▸ Teile der Übung
1 – Schreib den Abschnitt des Textauszugs von „In Airport City“ bis „könne viel erreichen.“ ab und ersetze darin „Diaspora“ durch „Zerstreuung“.
2 – Übersetze diesen Satz aus dem Textauszug ins Englische: „Sie hat in den vergangenen Jahren in Gießen gelebt, nun ist ihre Familie nach Berlin gezogen – für Gemma ging es aber gleich weiter nach Israel.“

Am Donnerstag landeten sie auf dem Flughafen Ben Gurion: 20 Schülerinnen und Schüler aus Deutschland, die in den kommenden drei bis vier Jahren an einer israelischen Schule lernen werden.
In Airport City in der Nähe des Flughafens wurden sie zusammen mit einigen Neueinwanderern aus Deutschland empfangen, unter anderem von Vertretern der Jewish Agency, von Keren Hayesod und von dem Knessetabgeordneten Avraham Neguise, Vorsitzender des Komitees für Einwanderung, Integration und Diaspora.
Neguise zählte in seiner kurzen Rede einige erfolgreiche Politiker und Minister auf, die ebenfalls in der Diaspora geboren wurden – wie er selbst. Er kam 1985 aus Äthiopien und studierte Sozialarbeit in Jerusalem. »Vielleicht werdet auch ihr einmal eine leitende Position im Staat Israel innehaben«, sagte Neguise. In Israel herrsche Chancengleichheit – und wer sich anstrenge und seine Chancen nutze, könne viel erreichen.
Internat Aber an die zukünftige berufliche Karriere dachten die Jugendlichen in diesem Moment weniger. Sie waren vielmehr neugierig auf ihre zukünftigen Schulen und Schulkameraden: eine große Umstellung, die die jungen Juden aber bewusst in Kauf nehmen. »Wir wollten auf eine religiöse Schule. Die gibt es zwar in Berlin, aber nur bis zur zehnten Klasse«, erzählt die 15-jährige Gemma, die nun an der Amana-Schule in Kfar Saba die zehnte Klasse besuchen wird. Sie hat in den vergangenen Jahren in Gießen gelebt, nun ist ihre Familie nach Berlin gezogen – für Gemma ging es aber gleich weiter nach Israel. Hier, erzählt sie, lebt sie nun im Internat und wird nur ab und zu zurück nach Deutschland fliegen. Die kommenden Feiertage wird sie in Israel verbringen: »Erst zu Chanukka dürfen wir wieder nach Hause.«
Heimweh? Nicht auszuschließen. Doch immerhin hat sie in den Wochen zuvor bereits eine neue Freundin aus Deutschland gefunden, die dieselbe Schule besuchen wird, wenn auch eine Klassenstufe unter ihr: die 14-jährige Elina. »Wir haben uns beim Aufnahmetest getroffen, dann Kontaktdaten ausgetauscht und uns geschrieben. Heute im Flieger saßen wir nebeneinander.« Die beiden Mädchen leben orthodox, sie wollten in der Schule neben den üblichen Fächern auch jüdischen Religionsunterricht haben und Hebräisch lernen. Elina erzählt, dass sie in Berlin zunächst auf die Chabad-Schule ging, später auf die Internationale Schule Berlin. »Meine Eltern haben mir dann erzählt, dass es dieses Programm gibt, und ich wollte mitmachen.«
»Naale-Elite-Akademie« heißt das kostenlose Programm, das jüdische Schüler ab der neunten Klasse bis zu vier Jahre nach Israel bringt, um dort zur Schule zu gehen, Hebräisch zu lernen und das Abitur zu machen, das international anerkannt wird. Zuvor müssen die Schüler einen Aufnahmetest bestehen.

▸ Datenliste

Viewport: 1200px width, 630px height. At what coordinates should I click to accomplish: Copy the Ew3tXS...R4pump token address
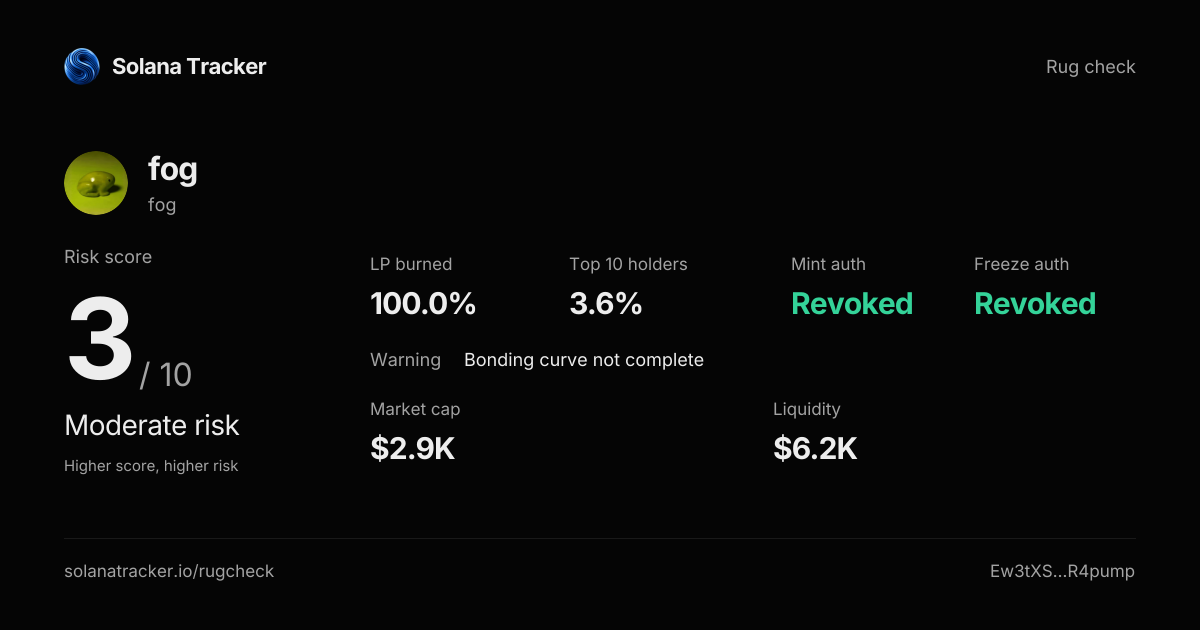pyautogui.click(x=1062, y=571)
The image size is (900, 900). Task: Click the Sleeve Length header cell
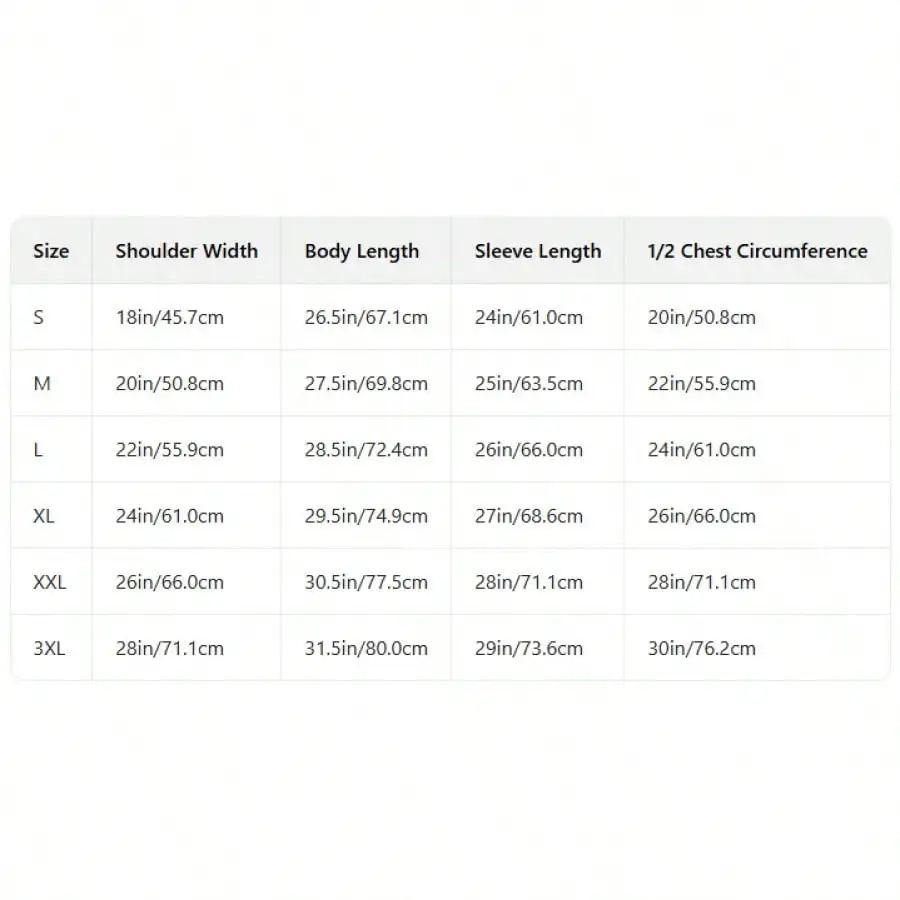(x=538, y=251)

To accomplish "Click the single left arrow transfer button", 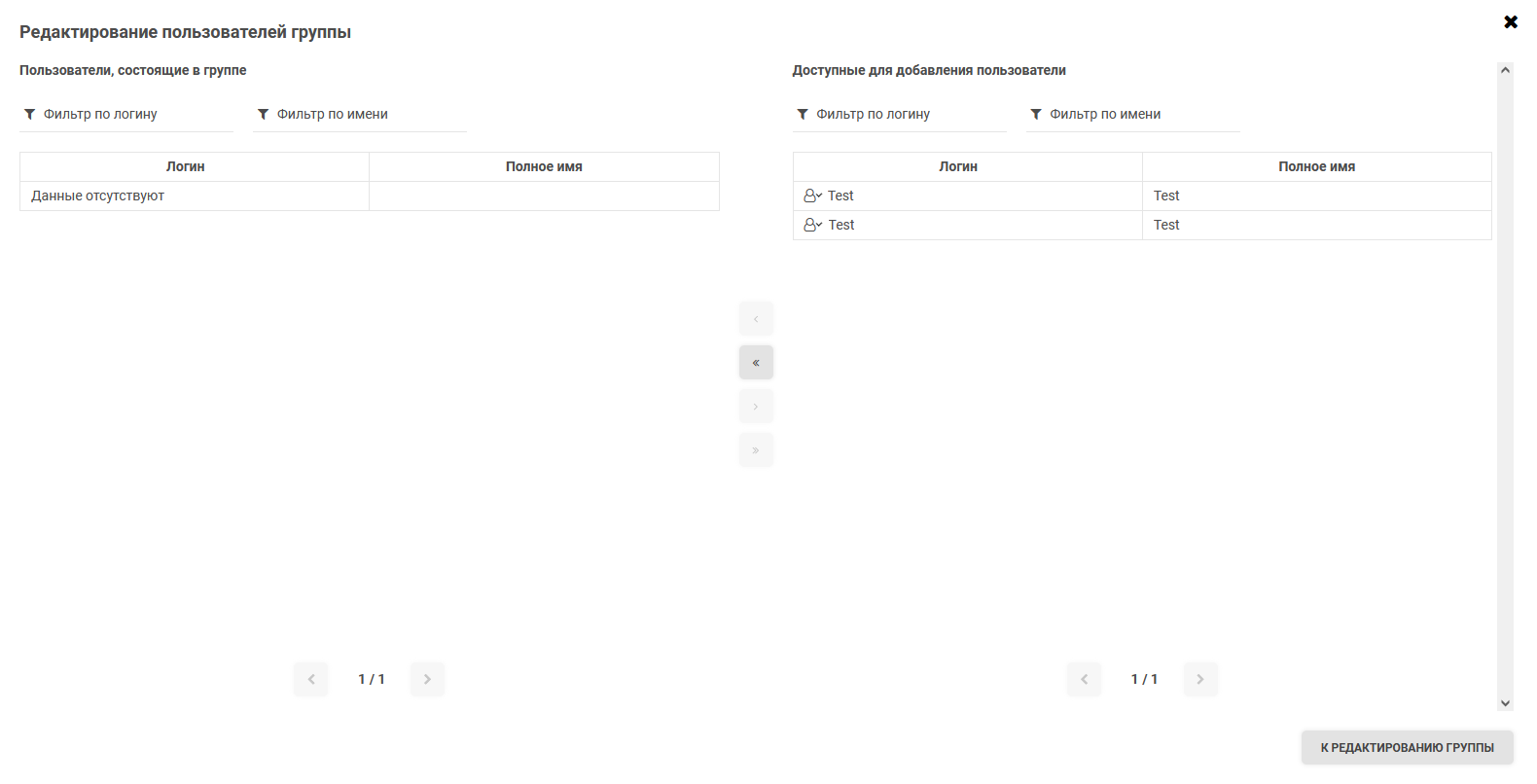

▸ Erwartete Antworten
1 –
In Airport City in der Nähe des Flughafens wurden sie zusammen mit einigen Neueinwanderern aus Deutschland empfangen, unter anderem von Vertretern der Jewish Agency, von Keren Hayesod und von dem Knessetabgeordneten Avraham Neguise, Vorsitzender des Komitees für Einwanderung, Integration und Zerstreuung.
Neguise zählte in seiner kurzen Rede einige erfolgreiche Politiker und Minister auf, die ebenfalls in der Zerstreuung geboren wurden – wie er selbst. Er kam 1985 aus Äthiopien und studierte Sozialarbeit in Jerusalem. »Vielleicht werdet auch ihr einmal eine leitende Position im Staat Israel innehaben«, sagte Neguise. In Israel herrsche Chancengleichheit – und wer sich anstrenge und seine Chancen nutze, könne viel erreichen.

2 – She has lived in Gießen for the past few years; now her family has moved to Berlin, but for Gemma it was straight on to Israel.